Åland’s – and the world’s – largest collection of Åland owners’ marks is to be found in Ödkarby, Saltvik, in northern Åland. The owners’ marks were used in the past in the same way as a signature and were rather like runes to look at. The Bomärket Museum is open on request and the proprietor, Göran Dahl, is delighted to exhibit the thousand or so objects that make up the collection and explain about the history of owners’ marks in Åland.

5. Lasse Eriksson's Ship Museum

Chief engineer Lasse Eriksson has created a museum in an old barn in Vårdö where there are pictures, photographs, literature and accessories and gadgets from ships. It is an impressive collection that explains Åland’s maritime history, and Lasse both knows his subject well and is pleased to tell visitors about the objects in it.

6. The Mariehamn Museum

Do you want to know what Mariehamn looked like in the 1920s? Then you can visit the museum Mariehamnsmuseet where a group of pensioners built a beautiful miniature model of the old settlement. More than 600 buildings have been produced to a scale where metres became centimetres.

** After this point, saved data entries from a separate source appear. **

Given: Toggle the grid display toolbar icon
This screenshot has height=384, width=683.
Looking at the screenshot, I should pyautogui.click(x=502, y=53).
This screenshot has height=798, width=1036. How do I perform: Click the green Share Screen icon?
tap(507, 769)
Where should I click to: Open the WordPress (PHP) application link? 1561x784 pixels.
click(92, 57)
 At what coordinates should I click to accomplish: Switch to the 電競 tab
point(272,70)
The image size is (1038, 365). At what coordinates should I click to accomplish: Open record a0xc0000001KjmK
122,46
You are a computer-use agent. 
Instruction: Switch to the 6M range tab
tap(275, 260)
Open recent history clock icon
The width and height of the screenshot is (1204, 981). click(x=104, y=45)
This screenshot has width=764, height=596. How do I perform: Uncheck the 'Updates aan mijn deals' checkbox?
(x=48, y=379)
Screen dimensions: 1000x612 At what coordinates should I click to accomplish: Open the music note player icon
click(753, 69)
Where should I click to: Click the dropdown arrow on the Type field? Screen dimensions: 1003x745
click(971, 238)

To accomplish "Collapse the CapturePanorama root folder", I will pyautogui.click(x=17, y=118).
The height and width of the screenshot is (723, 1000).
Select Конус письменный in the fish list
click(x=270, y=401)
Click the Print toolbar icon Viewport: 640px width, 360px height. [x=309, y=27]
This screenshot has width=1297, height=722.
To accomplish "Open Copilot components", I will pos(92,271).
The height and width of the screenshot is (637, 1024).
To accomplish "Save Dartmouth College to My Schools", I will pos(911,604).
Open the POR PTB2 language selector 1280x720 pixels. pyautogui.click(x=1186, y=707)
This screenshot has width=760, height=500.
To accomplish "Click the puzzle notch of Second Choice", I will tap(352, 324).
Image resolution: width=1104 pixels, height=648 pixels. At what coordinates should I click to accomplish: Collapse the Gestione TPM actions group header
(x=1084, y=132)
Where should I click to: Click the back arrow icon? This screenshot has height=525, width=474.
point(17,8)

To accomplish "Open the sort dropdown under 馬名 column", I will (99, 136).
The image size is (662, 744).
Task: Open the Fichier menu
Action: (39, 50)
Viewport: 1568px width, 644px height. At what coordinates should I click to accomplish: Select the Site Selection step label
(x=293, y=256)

7. The Archipelago Museum in Lappo

The Archipelago Museum in Lappo has the most complete collection of traditional Scandinavian boats in the Baltic Sea. This is a place where you can get to know Åland’s archipelago and fishing culture – the unique collections contain about ten traditional Scandinavian boats, including the only longboat that has been preserved. The museum also has an exhibition about birds in the archipelago and a permanent photo exhibition showing life in Lappo in former times.

8. The Önningeby Museum

The Önningeby historical art and cultural museum is located in an old stone barn on the Jonesas farm in Önningeby in Jomala. This features the landscape painters that were invited by Victor Westerholm to come to Önningeby at the end of the 19th century and formed what was known as the Önningeby artists’ colony. In addition to some exquisite art from the turn of the 20th century, the museum also has objects and images that explain the environment where the art was created.